1 lb Monterey Jack cheese, cut into ½-inch strips

Mild green chilies and hot green chilies, cut into strips

Oil, for frying

For the Jalapeño-Soy Dipping Sauce:

¼ cup soy sauce

1 tablespoon rice vinegar

1 jalapeño, minced

1 teaspoon honey

1 teaspoon sesame oil

Instructions

Prepare the Wontons

Lay wonton wrappers on a clean, dry surface.

Place one strip of cheese and one strip of chili (mild or hot) in the center of each.

Seal the Wontons

Moisten edges of the wrappers with water.

Fold over the filling and press firmly to seal, eliminating gaps to prevent cheese leaks.

Let sealed wontons rest a few minutes before frying.

Fry to Golden Perfection

Heat oil in a deep fryer or pan to 350°F (175°C).

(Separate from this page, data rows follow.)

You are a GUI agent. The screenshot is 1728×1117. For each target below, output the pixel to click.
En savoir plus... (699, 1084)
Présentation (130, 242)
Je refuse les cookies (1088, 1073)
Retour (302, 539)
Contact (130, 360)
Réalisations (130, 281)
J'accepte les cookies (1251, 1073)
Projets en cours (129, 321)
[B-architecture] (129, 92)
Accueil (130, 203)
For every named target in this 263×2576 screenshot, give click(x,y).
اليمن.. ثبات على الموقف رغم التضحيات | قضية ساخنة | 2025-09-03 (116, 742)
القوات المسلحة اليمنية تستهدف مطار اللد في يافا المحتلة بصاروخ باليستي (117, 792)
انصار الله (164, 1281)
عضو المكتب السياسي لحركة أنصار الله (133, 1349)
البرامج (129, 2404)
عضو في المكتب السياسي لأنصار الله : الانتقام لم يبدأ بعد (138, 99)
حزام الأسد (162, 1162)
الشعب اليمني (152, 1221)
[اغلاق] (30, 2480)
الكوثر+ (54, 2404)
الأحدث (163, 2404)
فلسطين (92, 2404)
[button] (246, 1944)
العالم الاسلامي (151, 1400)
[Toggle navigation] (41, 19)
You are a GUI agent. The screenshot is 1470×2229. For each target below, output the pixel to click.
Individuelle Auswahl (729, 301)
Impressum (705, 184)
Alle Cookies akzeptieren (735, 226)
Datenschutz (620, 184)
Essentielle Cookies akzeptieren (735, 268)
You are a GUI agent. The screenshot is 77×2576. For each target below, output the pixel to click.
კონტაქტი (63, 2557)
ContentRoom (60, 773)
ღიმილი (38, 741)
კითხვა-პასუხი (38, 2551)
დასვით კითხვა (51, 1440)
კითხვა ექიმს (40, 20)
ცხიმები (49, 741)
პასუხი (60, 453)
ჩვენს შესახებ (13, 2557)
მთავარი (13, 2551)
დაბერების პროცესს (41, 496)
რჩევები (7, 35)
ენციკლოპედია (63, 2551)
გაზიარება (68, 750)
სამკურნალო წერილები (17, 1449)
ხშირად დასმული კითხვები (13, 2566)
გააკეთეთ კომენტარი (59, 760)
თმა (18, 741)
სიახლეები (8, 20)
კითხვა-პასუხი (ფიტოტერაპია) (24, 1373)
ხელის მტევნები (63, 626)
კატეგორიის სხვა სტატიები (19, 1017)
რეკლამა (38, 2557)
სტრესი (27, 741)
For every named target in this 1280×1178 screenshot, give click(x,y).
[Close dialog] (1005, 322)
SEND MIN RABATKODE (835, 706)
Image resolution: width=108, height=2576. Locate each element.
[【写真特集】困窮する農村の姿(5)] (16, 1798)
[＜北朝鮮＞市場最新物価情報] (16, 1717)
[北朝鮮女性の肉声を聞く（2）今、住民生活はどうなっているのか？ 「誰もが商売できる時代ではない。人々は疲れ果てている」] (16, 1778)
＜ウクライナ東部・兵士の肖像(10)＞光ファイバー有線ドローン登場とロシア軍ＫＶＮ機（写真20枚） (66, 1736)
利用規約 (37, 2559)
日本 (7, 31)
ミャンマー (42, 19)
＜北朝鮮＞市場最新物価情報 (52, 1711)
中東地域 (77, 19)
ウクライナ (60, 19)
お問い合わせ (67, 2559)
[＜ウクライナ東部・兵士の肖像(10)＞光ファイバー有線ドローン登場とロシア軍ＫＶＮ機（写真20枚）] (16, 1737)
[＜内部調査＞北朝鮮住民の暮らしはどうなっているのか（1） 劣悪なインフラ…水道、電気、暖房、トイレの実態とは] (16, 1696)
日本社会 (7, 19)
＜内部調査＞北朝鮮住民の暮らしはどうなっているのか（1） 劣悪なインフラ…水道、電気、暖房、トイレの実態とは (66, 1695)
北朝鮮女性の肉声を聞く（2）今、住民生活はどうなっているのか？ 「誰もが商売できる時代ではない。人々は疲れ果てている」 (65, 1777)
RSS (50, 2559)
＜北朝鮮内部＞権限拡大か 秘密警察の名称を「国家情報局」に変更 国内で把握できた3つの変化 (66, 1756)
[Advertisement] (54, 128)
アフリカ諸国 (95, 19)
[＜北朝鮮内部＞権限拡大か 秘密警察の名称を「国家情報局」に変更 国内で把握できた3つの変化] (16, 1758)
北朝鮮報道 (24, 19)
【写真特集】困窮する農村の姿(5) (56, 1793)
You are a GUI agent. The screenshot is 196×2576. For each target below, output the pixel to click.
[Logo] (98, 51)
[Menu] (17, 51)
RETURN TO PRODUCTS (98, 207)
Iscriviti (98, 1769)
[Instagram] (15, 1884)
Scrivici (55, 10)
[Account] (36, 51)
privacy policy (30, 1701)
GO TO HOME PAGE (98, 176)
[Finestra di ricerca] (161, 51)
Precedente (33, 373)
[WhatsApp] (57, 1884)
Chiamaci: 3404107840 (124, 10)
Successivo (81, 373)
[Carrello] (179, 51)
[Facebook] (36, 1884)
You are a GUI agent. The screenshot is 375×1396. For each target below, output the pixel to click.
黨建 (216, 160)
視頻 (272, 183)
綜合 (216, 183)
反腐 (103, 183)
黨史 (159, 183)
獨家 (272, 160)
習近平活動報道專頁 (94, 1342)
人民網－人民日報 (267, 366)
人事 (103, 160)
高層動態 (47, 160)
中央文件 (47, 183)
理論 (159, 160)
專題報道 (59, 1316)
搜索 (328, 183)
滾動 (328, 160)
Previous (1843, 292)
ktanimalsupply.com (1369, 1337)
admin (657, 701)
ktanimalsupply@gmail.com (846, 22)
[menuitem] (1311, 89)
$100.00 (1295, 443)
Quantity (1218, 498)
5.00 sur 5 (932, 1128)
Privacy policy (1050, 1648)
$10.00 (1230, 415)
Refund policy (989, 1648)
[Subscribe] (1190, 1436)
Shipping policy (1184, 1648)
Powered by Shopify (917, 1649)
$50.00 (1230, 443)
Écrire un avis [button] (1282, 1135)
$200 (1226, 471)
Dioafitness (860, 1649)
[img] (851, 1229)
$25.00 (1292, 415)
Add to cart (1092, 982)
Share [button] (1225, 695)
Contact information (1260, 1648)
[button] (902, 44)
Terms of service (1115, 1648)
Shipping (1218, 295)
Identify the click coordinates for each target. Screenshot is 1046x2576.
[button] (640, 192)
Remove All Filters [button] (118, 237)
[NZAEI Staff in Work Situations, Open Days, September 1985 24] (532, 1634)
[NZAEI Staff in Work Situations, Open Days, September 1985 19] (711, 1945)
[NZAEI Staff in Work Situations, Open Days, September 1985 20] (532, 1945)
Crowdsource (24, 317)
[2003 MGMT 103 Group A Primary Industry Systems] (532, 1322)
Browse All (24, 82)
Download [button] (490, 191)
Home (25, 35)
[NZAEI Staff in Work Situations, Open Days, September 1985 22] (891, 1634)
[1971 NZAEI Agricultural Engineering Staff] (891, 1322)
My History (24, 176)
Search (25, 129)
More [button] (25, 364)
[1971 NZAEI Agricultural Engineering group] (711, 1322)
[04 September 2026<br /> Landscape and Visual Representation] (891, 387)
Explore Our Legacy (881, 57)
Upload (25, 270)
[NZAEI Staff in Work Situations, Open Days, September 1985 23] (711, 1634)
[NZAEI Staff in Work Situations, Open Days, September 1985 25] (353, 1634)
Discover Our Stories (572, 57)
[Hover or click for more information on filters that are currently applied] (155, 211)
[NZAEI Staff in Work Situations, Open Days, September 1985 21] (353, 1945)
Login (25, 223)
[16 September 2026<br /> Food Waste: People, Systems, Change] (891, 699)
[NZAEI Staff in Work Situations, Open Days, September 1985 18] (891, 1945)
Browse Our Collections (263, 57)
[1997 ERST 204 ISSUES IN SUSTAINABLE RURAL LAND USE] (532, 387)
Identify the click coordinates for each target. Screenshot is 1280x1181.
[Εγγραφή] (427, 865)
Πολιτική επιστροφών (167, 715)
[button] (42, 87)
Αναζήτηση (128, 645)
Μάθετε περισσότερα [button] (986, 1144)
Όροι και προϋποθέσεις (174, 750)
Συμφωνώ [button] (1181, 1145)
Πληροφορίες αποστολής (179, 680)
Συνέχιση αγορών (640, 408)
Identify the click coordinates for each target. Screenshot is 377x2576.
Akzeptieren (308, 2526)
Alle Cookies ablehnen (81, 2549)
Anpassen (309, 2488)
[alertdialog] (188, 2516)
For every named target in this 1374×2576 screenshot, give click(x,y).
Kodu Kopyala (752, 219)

Fry wontons in small batches for 1–2 minutes until golden brown and crispy.

Remove with a slotted spoon and drain on paper towels.

Make the Jalapeño-Soy Dipping Sauce

In a small bowl, whisk together soy sauce, rice vinegar, minced jalapeño, honey, and sesame oil.

Let sit for 10+ minutes to allow flavors to blend.

Serve & Enjoy

Serve wontons hot with jalapeño-soy dipping sauce.

Optional: Pair with queso, salsa, or ranch for extra dipping fun.

Notes

For extra heat, add an extra slice of hot green chili or include a dash of chili oil in the dipping sauce.

Use pepper jack cheese for a spicier filling variation.

Wontons can be prepped ahead and frozen before frying.